Items from a dataset
──────

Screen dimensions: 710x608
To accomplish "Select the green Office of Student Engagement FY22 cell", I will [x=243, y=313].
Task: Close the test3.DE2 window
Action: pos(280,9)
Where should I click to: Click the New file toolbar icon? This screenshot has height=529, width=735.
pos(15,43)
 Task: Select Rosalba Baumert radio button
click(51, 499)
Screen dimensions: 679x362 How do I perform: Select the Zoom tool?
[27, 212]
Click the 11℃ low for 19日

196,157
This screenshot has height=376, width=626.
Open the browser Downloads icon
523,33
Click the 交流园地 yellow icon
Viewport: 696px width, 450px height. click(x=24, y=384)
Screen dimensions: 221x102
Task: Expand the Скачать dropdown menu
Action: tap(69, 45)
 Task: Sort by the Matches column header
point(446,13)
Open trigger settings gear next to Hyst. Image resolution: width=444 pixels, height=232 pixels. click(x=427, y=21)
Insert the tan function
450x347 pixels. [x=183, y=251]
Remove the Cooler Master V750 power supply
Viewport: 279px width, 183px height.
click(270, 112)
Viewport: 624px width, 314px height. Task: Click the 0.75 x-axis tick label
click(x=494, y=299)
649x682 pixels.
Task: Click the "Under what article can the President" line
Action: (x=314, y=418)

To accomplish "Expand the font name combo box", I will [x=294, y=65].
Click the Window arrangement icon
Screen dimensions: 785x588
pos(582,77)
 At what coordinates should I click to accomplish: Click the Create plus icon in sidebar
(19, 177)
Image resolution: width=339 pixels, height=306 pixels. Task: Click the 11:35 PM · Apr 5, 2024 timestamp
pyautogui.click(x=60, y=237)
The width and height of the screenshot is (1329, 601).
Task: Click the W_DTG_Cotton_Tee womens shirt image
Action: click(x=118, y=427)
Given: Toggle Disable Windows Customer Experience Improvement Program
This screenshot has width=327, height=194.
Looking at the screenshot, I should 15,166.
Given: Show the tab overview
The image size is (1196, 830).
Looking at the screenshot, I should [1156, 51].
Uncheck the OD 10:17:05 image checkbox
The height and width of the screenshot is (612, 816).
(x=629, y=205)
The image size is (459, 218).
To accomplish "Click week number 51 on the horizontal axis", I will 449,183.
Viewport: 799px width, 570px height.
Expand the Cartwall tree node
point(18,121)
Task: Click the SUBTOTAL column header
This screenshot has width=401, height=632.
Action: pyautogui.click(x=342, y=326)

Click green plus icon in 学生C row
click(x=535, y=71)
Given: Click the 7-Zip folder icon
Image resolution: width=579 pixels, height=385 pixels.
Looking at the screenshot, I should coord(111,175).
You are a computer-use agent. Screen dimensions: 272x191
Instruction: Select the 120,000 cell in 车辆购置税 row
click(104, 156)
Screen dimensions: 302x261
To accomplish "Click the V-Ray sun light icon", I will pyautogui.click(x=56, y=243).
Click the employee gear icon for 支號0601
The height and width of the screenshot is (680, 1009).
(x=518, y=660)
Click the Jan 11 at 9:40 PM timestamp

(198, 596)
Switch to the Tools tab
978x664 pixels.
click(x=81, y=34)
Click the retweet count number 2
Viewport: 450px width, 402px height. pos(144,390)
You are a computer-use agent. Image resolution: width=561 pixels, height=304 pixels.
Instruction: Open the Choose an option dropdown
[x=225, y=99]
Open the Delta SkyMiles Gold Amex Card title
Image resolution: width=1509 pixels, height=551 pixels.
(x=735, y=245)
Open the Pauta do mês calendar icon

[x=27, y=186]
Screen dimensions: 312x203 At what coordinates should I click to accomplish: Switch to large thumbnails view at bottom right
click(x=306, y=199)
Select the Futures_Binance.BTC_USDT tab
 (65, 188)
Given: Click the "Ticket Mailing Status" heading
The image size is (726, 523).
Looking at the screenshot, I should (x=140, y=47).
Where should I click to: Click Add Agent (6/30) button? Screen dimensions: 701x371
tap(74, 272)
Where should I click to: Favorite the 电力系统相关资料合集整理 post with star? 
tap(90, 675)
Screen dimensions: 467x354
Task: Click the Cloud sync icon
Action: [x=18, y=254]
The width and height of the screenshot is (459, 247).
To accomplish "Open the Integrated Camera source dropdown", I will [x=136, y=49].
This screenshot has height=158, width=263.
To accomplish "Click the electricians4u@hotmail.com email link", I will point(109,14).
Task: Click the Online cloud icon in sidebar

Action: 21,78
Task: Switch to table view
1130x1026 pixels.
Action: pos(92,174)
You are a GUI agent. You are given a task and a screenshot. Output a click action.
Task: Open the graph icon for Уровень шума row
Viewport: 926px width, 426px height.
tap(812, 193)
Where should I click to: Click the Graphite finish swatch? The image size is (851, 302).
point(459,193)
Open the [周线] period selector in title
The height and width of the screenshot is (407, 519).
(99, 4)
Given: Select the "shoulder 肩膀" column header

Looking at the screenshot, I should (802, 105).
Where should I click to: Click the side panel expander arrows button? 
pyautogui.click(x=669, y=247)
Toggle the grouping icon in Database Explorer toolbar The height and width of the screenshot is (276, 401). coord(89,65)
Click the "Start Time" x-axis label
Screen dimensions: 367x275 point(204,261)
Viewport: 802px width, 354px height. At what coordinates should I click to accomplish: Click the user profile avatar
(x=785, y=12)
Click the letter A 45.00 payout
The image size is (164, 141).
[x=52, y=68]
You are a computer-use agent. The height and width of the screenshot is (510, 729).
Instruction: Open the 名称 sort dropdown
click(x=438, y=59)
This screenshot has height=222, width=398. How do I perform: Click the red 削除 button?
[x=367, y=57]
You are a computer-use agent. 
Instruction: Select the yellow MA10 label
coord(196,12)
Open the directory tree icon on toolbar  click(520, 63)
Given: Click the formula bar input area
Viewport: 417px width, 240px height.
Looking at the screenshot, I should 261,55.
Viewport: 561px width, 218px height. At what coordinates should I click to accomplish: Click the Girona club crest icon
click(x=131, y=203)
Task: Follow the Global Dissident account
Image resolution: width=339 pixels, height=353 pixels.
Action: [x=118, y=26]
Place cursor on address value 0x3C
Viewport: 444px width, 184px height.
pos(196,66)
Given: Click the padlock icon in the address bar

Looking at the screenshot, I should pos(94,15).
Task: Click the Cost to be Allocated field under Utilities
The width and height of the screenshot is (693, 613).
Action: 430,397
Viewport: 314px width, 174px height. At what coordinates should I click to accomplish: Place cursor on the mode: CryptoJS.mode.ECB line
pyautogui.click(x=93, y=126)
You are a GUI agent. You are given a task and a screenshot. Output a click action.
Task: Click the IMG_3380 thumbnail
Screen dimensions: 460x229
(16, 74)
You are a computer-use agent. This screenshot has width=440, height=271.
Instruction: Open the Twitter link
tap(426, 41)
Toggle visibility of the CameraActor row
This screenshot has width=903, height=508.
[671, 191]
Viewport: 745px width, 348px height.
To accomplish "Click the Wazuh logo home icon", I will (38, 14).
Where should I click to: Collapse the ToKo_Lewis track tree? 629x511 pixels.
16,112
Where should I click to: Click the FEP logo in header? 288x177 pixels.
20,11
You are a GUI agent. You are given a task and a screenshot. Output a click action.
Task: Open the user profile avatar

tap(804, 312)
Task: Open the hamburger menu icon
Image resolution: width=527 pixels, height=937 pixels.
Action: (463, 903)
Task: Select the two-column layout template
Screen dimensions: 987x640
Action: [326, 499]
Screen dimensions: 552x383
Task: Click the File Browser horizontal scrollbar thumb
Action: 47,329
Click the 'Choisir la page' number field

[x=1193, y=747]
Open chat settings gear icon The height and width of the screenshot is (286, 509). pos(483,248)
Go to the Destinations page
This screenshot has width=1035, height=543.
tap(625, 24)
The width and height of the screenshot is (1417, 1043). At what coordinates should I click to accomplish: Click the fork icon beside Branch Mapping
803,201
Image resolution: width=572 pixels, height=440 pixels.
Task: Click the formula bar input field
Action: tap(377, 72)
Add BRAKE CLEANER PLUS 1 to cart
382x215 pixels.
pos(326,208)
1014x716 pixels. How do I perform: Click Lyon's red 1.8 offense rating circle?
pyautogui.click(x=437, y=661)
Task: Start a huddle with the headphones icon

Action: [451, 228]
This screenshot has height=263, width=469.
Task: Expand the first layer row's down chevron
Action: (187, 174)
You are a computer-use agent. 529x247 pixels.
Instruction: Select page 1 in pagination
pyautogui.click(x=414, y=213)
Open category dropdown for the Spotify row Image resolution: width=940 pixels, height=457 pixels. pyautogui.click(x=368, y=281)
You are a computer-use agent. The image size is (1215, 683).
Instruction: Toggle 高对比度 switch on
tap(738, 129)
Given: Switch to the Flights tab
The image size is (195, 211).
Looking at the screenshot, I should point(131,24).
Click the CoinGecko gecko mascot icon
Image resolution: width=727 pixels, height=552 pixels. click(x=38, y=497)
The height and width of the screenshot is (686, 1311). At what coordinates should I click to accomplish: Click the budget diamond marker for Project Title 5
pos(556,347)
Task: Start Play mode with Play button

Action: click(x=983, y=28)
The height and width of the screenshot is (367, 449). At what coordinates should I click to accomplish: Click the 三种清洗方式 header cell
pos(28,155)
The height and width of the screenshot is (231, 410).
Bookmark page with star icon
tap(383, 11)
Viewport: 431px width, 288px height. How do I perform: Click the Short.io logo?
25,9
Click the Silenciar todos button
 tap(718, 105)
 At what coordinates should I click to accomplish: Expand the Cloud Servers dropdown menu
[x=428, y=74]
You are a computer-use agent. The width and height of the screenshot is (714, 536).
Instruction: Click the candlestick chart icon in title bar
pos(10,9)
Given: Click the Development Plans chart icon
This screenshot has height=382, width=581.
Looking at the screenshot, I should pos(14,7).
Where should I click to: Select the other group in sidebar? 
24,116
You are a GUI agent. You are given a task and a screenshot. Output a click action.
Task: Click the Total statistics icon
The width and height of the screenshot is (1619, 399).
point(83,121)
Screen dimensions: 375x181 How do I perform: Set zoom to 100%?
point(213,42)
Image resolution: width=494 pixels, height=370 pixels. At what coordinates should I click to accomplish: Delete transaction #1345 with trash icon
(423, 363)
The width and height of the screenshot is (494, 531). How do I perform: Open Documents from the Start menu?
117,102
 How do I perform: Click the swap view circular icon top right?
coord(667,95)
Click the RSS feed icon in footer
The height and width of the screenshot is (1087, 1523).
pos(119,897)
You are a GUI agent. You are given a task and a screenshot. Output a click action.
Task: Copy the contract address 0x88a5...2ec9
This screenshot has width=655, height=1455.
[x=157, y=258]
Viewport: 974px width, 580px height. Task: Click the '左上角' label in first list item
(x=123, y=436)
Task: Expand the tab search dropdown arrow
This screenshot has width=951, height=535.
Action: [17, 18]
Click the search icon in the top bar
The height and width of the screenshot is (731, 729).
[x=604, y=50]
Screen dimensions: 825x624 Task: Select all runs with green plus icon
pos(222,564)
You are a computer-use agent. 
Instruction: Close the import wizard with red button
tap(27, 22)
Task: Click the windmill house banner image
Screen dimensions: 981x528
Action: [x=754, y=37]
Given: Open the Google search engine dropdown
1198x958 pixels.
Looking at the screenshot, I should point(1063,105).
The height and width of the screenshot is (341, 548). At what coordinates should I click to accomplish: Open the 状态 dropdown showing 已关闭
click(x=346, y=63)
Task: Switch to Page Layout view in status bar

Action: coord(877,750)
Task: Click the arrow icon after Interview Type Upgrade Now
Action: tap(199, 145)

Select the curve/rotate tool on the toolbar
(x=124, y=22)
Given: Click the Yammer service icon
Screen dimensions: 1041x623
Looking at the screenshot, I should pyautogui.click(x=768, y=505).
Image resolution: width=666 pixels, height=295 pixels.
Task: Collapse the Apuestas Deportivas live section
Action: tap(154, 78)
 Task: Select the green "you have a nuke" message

──────

__EXERCISE AIM__
Looking at the records above, return exactly the lines from the line with "You are a computer-use agent. This" to the line with "Go to the Destinations page", both ends included.

__PROBLEM SOLUTION__
You are a computer-use agent. This screenshot has width=440, height=271.
Instruction: Open the Twitter link
tap(426, 41)
Toggle visibility of the CameraActor row
This screenshot has width=903, height=508.
[671, 191]
Viewport: 745px width, 348px height.
To accomplish "Click the Wazuh logo home icon", I will (38, 14).
Where should I click to: Collapse the ToKo_Lewis track tree? 629x511 pixels.
16,112
Where should I click to: Click the FEP logo in header? 288x177 pixels.
20,11
You are a GUI agent. You are given a task and a screenshot. Output a click action.
Task: Open the user profile avatar

tap(804, 312)
Task: Open the hamburger menu icon
Image resolution: width=527 pixels, height=937 pixels.
Action: (463, 903)
Task: Select the two-column layout template
Screen dimensions: 987x640
Action: [326, 499]
Screen dimensions: 552x383
Task: Click the File Browser horizontal scrollbar thumb
Action: 47,329
Click the 'Choisir la page' number field

[x=1193, y=747]
Open chat settings gear icon The height and width of the screenshot is (286, 509). pos(483,248)
Go to the Destinations page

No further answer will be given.